ARBEITSAUFTRÄGE:
1: Weshalb galt der in Sisimuit geschossene Eisbär laut dem Textauszug über Grönland als kleine Sensation?
2: Setze den Textauszug über Grönland im Anschluss an seinen letzten Satz fort.

TEXTAUSZUG:
==============================

Die deutsche Fußballnationalmannschaft startet heute in die WM. Da wir hier in Grönland über die Zeitverschiebung vier Stunden hinten liegen, erfahre ich über mehrere SMS, die mich am Gipfel erreichen, dass Deutschland Portugal 4:0 schlägt. Ich informiere Peter. Im Duett freuen wir uns über den Sieg - und Müllers drei Tore. Im Abstieg reden mit mit Passagieren aus England beinahe ausschließlich über Fußball.

Dies und das aus Sisimuit

➡ Der Spruch des Tages kommt von Steffen, der als Geologe im Expeditionsteam und zugleich die unterhaltsame Bordfunkstimme der MS Fram ist: "Viele grönländische Wörter werden seltsam ausgesprochen, weil sie so seltsam geschrieben werden."

➡ Keine drei Wochen zuvor wurde in Sisimuit ein Eisbär geschossen. Da Eisbären an der Westküste Grönlands seltener als an der Ostküste sind, war dies eine kleine Sensation. Gleich drei Personen erzählten mir davon.

==============================

DATEN:
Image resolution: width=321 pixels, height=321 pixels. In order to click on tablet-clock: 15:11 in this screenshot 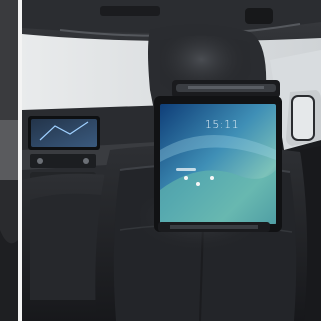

==============================

LÖSUNGEN:
1: Eisbären sind an der Westküste Grönlands seltener als an der Ostküste.

2:
➡ In Sisimuit leben knapp über 5.000 Einwohner. Aber auch ca. 2.000 Schlittenhunde sind hier zu Hause. Für sie hat man, etwas außerhalb des Ortskerns, einen eigenen Platz geschaffen. Die "Hundestadt". Denn Schlittenhunde sind nicht nur süß und schnell, sondern im Rudel Menge auch richtig laut. Außerdem stinkt ihr Kot eigentlich ziemlich übel. Schlittenhunde sind keine Haustiere.

➡ Es gibt 39 unterschiedliche Eskimo-Rollen. Der Weltmeister in Sachen Eskimorolle-Formation kommt aus Sisimuit und mit seinem Kajak an die MS Fram gefahren, um uns seine Künste unter tosendem Applaus vorzuführen.

➡ Mitternachtssonne (extrem) schön und (richtig) gut: Ich ziehe gegen 22.30 Uhr gnadenlos die Vorhänge zu und kippe ins Bett.